Pixel coordinate grounding data:
•••

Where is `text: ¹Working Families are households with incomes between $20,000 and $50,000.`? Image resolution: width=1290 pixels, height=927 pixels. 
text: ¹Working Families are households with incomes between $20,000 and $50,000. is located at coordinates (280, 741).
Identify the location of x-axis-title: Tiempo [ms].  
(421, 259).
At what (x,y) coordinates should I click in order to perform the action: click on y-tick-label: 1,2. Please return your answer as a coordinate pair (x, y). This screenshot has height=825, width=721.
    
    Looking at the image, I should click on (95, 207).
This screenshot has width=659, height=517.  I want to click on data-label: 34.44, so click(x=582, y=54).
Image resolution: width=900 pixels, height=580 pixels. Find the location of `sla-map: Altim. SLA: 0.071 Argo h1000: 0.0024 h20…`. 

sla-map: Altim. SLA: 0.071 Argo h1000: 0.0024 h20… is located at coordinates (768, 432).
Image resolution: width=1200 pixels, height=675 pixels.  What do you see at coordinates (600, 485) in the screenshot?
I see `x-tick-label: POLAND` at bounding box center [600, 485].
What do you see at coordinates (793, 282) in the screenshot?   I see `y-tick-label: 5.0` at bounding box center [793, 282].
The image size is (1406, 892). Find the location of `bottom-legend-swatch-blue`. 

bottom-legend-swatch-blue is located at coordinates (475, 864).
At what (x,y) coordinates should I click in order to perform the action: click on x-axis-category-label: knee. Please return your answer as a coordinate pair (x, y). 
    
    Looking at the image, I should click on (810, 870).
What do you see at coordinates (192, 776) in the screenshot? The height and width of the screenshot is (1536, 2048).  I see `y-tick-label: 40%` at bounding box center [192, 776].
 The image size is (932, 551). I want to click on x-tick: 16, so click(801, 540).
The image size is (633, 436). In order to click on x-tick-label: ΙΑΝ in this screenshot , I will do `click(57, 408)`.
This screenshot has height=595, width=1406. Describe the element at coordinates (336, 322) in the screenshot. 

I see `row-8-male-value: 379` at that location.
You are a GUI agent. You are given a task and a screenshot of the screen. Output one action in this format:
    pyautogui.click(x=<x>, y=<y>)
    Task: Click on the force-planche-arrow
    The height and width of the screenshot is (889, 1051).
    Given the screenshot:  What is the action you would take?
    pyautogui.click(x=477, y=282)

•••

→ TASK STATEMENT:
Please arrange every line of the records above as a JSON list of strings, one string per line, and leave out the blank lines.

→ REPLY:
[
  "Where is `text: ¹Working Families are households with incomes between $20,000 and $50,000.`? Image resolution: width=1290 pixels, height=927 pixels. ",
  "text: ¹Working Families are households with incomes between $20,000 and $50,000. is located at coordinates (280, 741).",
  "Identify the location of x-axis-title: Tiempo [ms].  ",
  "(421, 259).",
  "At what (x,y) coordinates should I click in order to perform the action: click on y-tick-label: 1,2. Please return your answer as a coordinate pair (x, y). This screenshot has height=825, width=721.",
  "    Looking at the image, I should click on (95, 207).",
  "This screenshot has width=659, height=517.  I want to click on data-label: 34.44, so click(x=582, y=54).",
  "Image resolution: width=900 pixels, height=580 pixels. Find the location of `sla-map: Altim. SLA: 0.071 Argo h1000: 0.0024 h20…`. ",
  "sla-map: Altim. SLA: 0.071 Argo h1000: 0.0024 h20… is located at coordinates (768, 432).",
  "Image resolution: width=1200 pixels, height=675 pixels.  What do you see at coordinates (600, 485) in the screenshot?",
  "I see `x-tick-label: POLAND` at bounding box center [600, 485].",
  "What do you see at coordinates (793, 282) in the screenshot?   I see `y-tick-label: 5.0` at bounding box center [793, 282].",
  "The image size is (1406, 892). Find the location of `bottom-legend-swatch-blue`. ",
  "bottom-legend-swatch-blue is located at coordinates (475, 864).",
  "At what (x,y) coordinates should I click in order to perform the action: click on x-axis-category-label: knee. Please return your answer as a coordinate pair (x, y). ",
  "    Looking at the image, I should click on (810, 870).",
  "What do you see at coordinates (192, 776) in the screenshot? The height and width of the screenshot is (1536, 2048).  I see `y-tick-label: 40%` at bounding box center [192, 776].",
  " The image size is (932, 551). I want to click on x-tick: 16, so click(801, 540).",
  "The image size is (633, 436). In order to click on x-tick-label: ΙΑΝ in this screenshot , I will do `click(57, 408)`.",
  "This screenshot has height=595, width=1406. Describe the element at coordinates (336, 322) in the screenshot. ",
  "I see `row-8-male-value: 379` at that location.",
  "You are a GUI agent. You are given a task and a screenshot of the screen. Output one action in this format:",
  "    pyautogui.click(x=<x>, y=<y>)",
  "    Task: Click on the force-planche-arrow",
  "    The height and width of the screenshot is (889, 1051).",
  "    Given the screenshot:  What is the action you would take?",
  "    pyautogui.click(x=477, y=282)"
]